У жителей Снегирей не было тайн друг от друга. Потому что все они кем-нибудь да приходились друг другу: близкой или дальней родней. Не прошло и часа, как в поселке все — от мала до велика — знали, зачем приезжал мотоцикл, точнее, зачем он приезжал к Чмутовым: Тимофей Иванович получил приказ вернуться к месту прежней службы. А вот что забыл офицер, приезжавший на мотоцикле, в доме Фивинцевых, поселок не знал и терялся в догадках, сгорая от любопытства. А единственный человек, бывший в то время дома, Валентин Фивинцев, это любопытство удовлетворить не спешил. И на все вопросы, пожимая плечами, отвечал:

— А так, водички попить…

Валентину не верили: мог бы и у Чмутовых попить, и снова допытывались: зачем?

Валентин молчал, наслаждаясь мученьями любопытных земляков. Простим ему эту маленькую слабость. Придет время, и он расскажет другим то, что знает пока один. Офицер связи привез ему письмо. Письмо из Москвы. В письме, вызубренном наизусть, было: «Пионеру Валентину Фивинцеву. Главное управление доводит до Вашего сведения, что полковник Чмутов Тимофей Иванович отставке не подлежит» и «Маршал Советского Союза». Подпись. Число. Месяц. Год.

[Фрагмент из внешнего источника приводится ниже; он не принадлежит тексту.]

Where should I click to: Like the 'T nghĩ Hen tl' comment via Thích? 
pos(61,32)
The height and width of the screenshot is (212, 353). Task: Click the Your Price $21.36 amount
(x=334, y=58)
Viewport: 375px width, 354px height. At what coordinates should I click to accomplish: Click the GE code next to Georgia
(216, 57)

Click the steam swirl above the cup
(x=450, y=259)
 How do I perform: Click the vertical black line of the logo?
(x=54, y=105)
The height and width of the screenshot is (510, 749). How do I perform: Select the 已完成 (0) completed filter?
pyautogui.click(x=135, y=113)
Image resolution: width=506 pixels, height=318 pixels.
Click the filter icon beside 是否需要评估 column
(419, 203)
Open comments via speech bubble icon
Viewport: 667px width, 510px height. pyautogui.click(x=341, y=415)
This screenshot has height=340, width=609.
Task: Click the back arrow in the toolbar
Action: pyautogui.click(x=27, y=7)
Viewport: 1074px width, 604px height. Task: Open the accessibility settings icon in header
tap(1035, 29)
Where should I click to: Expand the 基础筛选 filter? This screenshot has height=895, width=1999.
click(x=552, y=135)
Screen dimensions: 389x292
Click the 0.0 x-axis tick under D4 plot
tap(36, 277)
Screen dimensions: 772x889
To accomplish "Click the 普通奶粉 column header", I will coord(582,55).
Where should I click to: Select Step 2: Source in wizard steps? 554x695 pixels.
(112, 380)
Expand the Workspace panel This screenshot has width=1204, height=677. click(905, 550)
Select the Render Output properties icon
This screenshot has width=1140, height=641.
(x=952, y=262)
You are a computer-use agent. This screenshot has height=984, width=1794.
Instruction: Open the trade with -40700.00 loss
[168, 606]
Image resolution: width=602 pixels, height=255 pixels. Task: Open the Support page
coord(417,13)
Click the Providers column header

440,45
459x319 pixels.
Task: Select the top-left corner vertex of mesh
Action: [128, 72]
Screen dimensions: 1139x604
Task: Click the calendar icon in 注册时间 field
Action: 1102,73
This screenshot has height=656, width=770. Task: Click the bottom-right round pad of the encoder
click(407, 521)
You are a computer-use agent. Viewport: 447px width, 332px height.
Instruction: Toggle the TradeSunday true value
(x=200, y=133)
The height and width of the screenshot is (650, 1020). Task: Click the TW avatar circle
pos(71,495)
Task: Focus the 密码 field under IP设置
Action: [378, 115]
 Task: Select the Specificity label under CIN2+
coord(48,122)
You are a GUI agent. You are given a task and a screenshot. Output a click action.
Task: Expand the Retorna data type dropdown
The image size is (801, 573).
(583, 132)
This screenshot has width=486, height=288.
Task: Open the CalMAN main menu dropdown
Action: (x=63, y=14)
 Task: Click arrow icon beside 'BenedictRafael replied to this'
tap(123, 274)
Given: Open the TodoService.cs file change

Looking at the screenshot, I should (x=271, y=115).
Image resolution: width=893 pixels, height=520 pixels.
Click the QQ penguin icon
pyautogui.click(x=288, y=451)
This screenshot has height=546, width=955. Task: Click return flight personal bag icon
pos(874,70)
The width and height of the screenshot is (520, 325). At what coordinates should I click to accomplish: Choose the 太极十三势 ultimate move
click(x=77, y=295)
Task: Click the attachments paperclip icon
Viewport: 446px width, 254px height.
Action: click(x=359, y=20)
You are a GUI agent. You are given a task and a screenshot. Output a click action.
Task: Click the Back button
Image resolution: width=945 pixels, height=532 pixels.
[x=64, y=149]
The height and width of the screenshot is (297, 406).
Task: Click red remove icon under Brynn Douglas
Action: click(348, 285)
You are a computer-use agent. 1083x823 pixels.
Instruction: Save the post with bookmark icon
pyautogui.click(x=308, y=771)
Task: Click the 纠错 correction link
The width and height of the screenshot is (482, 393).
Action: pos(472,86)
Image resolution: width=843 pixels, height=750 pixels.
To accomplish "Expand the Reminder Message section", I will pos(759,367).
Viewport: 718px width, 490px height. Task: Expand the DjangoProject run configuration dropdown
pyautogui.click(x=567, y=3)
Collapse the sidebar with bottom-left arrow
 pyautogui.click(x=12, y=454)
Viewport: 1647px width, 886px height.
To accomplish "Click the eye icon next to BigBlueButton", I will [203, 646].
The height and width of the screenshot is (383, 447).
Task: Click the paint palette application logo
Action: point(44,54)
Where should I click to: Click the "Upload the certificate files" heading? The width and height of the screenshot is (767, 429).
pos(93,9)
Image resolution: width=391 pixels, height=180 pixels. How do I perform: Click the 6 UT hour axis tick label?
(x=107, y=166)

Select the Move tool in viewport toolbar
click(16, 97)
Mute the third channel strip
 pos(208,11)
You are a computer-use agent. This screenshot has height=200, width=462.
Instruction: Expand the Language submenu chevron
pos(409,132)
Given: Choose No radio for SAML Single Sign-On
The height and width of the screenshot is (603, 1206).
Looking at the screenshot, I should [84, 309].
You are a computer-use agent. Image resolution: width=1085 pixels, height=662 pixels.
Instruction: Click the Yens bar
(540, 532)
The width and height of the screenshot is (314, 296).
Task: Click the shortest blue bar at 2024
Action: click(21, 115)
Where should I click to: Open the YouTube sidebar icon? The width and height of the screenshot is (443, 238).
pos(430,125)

Это письмо Валентин Фивинцев будет хранить всю жизнь.

«По щучьему велению…»

Снег и снег. И посреди снега, как посреди моря, однотрубный корабль-печь — все, что осталось от сказки. А ведь была еще изба — светлая, просторная, из которой эта печь выезжала по первому моему хотению. И много-много изб вокруг, в которых ютились повелители других волшебных печей… Праха-следа не оставила война от тех изб и печей. А моя печь — вот она — цела и невредима, хоть сейчас седлай ее и, как тогда, в детстве, «по щучьему велению, по моему хотению…». Да где то детство?.. Где тот волшебный седок?.. Детство давно миновало, а сопливый повелитель волшебной печи вырос, возмужал и, хоть все еще молод, как пень мохом, оброс долгим волосом. По волосу-бороде и кличка Дед, законная, правда, только в разведке. Во всякое другое время я для всех лейтенант, командир взвода полковых разведчиков.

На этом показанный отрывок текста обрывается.